Während die Regierung Sisi innenpolitisch höchstens kleine Freiräume zulässt, droht die weitaus größere Gefahr aufgrund der desolaten Finanzlage: Ägyptens Auslandsverschuldung hat sich von 2015 bis 2022 vervierfacht – auf mehr als 150 Milliarden Euro. Stephan Roll, Leiter der Forschungsgruppe Afrika und Mittlerer Osten bei der Stiftung Wissenschaft und Politik in Berlin betont, dass nicht nur der IWF langsam ungeduldig wird, sondern auch die Geldgeber aus der Nachbarschaft. »In den Vereinigten Arabischen Emiraten und vor allem in Saudi-Arabien ist der Ärger groß und die Bereitschaft, noch mehr Geld nach Ägypten zu pumpen, immer geringer geworden«, sagt Roll im Gespräch mit zenith. Schon 2016 hatte Ägyptens Präsident angekündigt, dass die beiden im Roten Meer gelegenen Inseln Sanafir und Tiran an Saudi-Arabien übergeben werden – im Gegenzug für die finanzielle Unterstützung aus Riad. Vollzogen wurde dieser Schritt bislang allerdings nicht.

 

Das Misstrauen der Golfstaaten – Roll spricht gar vom »Ende einer Allianz« – wird nicht verschwinden, nur weil Ägypten, Saudi-Arabien und auch die Vereinigten Arabischen Emirate demnächst gemeinsam der Staatengruppe BRICS angehören. Dennoch verspricht sich Ägypten von der Mitgliedschaf nicht zuletzt auch ökonomische Vorteile. Yomn Hamaki, Wirtschaftsprofessorin an der Ain-Shams-Universität in Kairo, sagte dem Portal Al-Monitor, die Entwicklungsbank der BRICS-Gruppe könne für die Finanzierung von Infrastrukturprojekten in Ägypten von großem Nutzen sein. Wie andere Experten auch warnt sie jedoch davor, sich von der Mitgliedschaft im Klub der Schwellenländer eine grundlegende oder auch nur kurzfristige Lösung der Finanzprobleme des Landes zu erhoffen.

 

Und Präsident Sisi? Der macht in seinen Reden die Folgen der Corona-Pandemie und die Auswirkungen des Kriegs in der Ukraine für die Wirtschaftskrise verantwortlich. Bei den Gläubigern stößt das kaum auf Verständnis. Sie bemängeln, dass die ägyptische Regierung Milliardensummen in zweifelhafte Projekte wie den Bau einer neuen Verwaltungshauptstadt gesteckt hat und dass die versprochene Privatisierung von staatlichen Betrieben nur stockend vorankommt. Der ägyptische Schuldenberg ist inzwischen so groß, dass manche bereits mit dem finanziellen Kollaps des Landes rechnen.

 

Für die Regierung in Kairo ist das unvorstellbar.
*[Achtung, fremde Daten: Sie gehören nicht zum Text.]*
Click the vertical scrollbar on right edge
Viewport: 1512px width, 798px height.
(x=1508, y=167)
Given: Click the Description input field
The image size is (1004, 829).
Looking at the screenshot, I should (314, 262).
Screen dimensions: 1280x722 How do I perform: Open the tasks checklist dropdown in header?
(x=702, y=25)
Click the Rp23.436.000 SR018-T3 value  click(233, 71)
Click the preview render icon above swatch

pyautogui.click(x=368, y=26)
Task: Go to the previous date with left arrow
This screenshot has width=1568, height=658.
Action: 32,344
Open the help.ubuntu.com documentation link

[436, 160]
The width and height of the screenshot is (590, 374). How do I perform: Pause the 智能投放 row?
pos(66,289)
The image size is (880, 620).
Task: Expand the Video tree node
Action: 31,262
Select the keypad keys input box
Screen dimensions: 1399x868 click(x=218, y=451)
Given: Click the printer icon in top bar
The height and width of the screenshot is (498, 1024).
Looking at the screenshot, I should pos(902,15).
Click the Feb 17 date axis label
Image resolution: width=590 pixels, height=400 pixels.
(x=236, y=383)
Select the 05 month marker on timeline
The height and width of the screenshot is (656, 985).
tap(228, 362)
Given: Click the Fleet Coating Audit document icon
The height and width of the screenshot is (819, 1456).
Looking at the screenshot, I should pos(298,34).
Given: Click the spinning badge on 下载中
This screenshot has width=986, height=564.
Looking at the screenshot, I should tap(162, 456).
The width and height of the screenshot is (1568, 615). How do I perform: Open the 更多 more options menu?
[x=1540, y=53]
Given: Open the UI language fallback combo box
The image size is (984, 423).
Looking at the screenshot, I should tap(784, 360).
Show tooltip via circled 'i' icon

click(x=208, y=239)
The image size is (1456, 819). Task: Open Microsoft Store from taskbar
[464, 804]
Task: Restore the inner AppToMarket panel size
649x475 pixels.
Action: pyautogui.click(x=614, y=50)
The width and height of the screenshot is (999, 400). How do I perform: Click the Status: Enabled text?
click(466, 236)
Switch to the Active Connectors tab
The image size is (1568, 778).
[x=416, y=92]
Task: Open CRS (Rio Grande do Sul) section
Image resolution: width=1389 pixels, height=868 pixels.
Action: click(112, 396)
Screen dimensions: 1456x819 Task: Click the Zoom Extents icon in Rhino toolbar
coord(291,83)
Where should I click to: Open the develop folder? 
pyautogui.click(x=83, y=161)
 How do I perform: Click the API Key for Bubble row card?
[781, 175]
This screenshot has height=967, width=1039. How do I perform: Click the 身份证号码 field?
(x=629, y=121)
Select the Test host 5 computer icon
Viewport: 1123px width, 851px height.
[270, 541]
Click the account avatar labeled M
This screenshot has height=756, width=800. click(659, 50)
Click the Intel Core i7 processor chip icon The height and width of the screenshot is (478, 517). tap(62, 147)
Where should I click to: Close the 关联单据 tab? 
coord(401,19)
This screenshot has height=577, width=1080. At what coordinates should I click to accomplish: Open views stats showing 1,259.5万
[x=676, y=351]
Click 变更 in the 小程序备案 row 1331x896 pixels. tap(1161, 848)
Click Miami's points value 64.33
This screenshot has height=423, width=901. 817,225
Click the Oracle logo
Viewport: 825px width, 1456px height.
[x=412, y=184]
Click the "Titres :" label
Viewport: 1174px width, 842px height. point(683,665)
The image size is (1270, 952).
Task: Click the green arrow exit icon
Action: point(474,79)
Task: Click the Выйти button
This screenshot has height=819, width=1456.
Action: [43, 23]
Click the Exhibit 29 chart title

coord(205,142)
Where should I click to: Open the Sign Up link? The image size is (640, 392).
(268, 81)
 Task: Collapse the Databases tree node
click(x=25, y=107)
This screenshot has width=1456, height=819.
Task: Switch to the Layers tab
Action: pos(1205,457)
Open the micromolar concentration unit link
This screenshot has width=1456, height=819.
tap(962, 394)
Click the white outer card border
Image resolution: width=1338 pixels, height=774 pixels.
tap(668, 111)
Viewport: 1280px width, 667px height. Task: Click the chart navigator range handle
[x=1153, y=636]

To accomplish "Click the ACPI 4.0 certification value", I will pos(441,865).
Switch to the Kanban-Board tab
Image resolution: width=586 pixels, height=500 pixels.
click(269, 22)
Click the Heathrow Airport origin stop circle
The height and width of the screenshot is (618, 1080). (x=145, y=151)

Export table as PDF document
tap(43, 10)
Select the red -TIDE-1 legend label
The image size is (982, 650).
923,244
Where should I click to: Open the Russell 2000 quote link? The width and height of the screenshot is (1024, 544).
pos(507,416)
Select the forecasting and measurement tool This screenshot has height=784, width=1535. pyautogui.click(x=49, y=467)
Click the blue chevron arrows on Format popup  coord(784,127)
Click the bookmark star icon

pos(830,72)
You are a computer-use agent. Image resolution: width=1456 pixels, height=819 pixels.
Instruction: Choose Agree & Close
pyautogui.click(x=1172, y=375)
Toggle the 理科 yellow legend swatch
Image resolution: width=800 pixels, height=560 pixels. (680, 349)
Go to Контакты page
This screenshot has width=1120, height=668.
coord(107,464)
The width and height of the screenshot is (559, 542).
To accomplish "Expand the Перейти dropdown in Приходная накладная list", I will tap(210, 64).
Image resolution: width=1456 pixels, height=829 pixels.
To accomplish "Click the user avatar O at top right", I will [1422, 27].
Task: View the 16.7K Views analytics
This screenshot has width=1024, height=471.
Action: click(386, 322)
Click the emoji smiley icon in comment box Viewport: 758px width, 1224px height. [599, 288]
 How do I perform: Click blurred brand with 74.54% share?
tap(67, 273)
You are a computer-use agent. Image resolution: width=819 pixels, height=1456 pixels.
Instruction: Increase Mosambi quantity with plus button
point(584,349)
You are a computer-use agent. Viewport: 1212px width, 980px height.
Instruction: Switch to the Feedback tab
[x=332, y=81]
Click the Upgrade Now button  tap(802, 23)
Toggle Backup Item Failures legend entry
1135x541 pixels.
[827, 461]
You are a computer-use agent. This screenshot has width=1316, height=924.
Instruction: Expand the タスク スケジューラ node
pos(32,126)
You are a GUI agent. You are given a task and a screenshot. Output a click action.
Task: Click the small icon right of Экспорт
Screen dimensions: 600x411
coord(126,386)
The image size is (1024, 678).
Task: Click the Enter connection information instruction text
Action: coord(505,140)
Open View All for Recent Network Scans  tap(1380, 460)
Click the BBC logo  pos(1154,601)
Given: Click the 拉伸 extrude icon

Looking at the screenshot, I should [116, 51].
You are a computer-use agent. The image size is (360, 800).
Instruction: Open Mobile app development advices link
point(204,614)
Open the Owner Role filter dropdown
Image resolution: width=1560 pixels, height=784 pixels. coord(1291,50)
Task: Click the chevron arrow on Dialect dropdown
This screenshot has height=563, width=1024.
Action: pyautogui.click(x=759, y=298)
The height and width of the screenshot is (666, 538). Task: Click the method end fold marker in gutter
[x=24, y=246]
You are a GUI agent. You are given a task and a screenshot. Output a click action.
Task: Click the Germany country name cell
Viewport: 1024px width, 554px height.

Sie setzt darauf, dass ihr Land mit seinen 108 Millionen Einwohnern »too big to fail« ist, dass niemand in der internationalen Politik Interesse daran hat, Ägypten scheitern zu sehen. Für den IWF geht es dabei auch um den eigenen Ruf; und in Europa ist die Furcht groß, dass Ägypter in großen Zahlen die Flucht übers Mittelmeer antreten. Die Angst vor Chaos und Instabilität bleibt daher Sisis größter Trumpf, innen- wie außenpolitisch.